Silence stops enrollment in blood cancer arm of RNAi trial over 'recruitment challenges'

Silence Therapeutics’ stuttering effort to generate clinical data on SLN124 in myelodysplastic syndrome (MDS) has conked out. Facing recruitment challenges, the RNAi specialist has decided to stop enrollment in the MDS arm of an early-phase clinical trial to focus on thalassemia and polycythemia vera.

SLN124 is designed to temporarily silence TMPRSS6, a gene that stops the liver from making hepcidin. As a deficiency of hepcidin, a hormone that controls iron levels, is a driver of both MDS and thalassemia, Silence targeted both indications when it began testing SLN124 in patients 11 months ago. COVID-19 affected the study, but as recently as last month, Silence was still targeting a third-quarter MDS data drop.
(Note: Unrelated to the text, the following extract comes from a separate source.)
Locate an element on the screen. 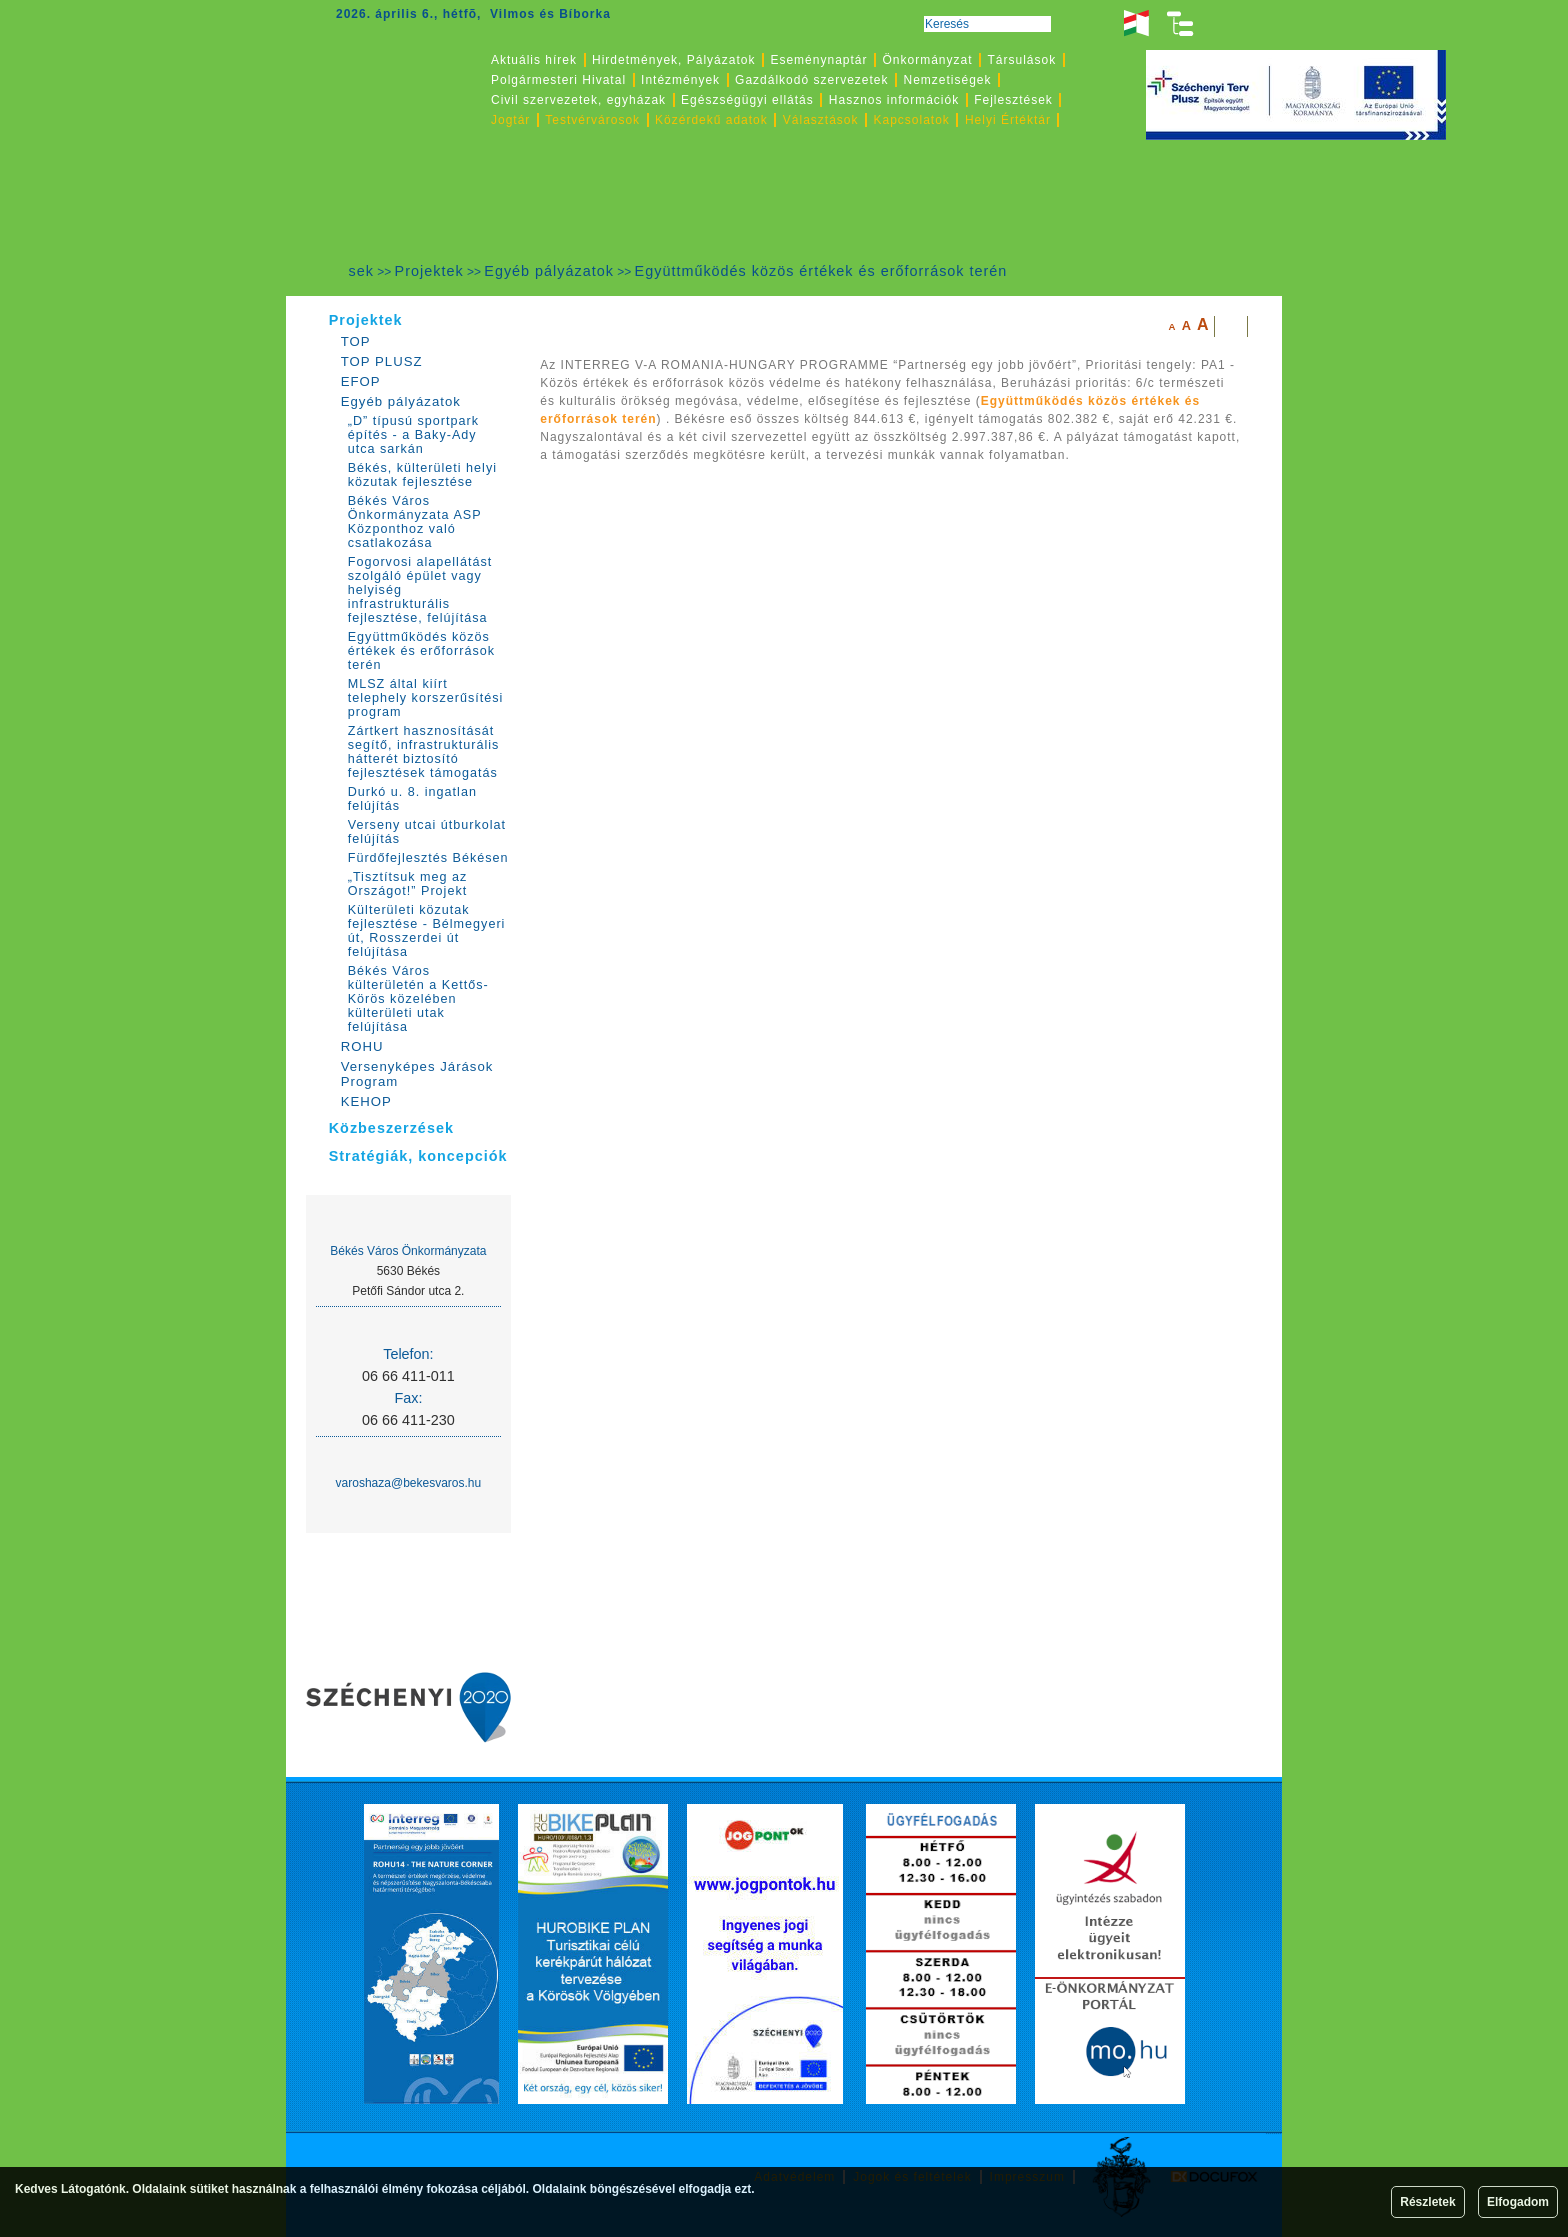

Now, Silence is pulling back from MDS, discontinuing enrollment in that side of the study in the face of “recruitment challenges” and a belief it can “derive the most value in the near term” in thalassemia and polycythemia vera.

The decision sets back Silence’s pursuit of an indication that represents a sizable slice of the opportunity for SLN124. Polycythemia vera, a rare disease in which blood becomes thicker, is the most prevalent of the initial indications targeted by Silence, affecting around 150,000 people in the U.S, but MDS is next in line with 70,000 U.S. patients. Thalassemia trails well behind in third place.

Silence suffered earlier setbacks in its attempt to study SLN124 in MDS. The biotech filed to run a phase 1 trial in patients with MDS and thalassemia late in 2019 only to withdraw the study before enrolling a single patient in response to the pandemic.

Early last year, Silence tried again, posting a new study on ClinicalTrials.gov and going on to start the trial in April. By August, the study had hit turbulence, with Silence unable to activate some key sites because of surges in COVID-19 cases, forcing it to delay the delivery of data from the second half of 2021 to the summer of 2022. 

With the thalassemia arm fully enrolled, Silence is now aiming to present top-line data on those patients in the third quarter of 2022. The MDS results were due around the same time before Silence rethought its plans.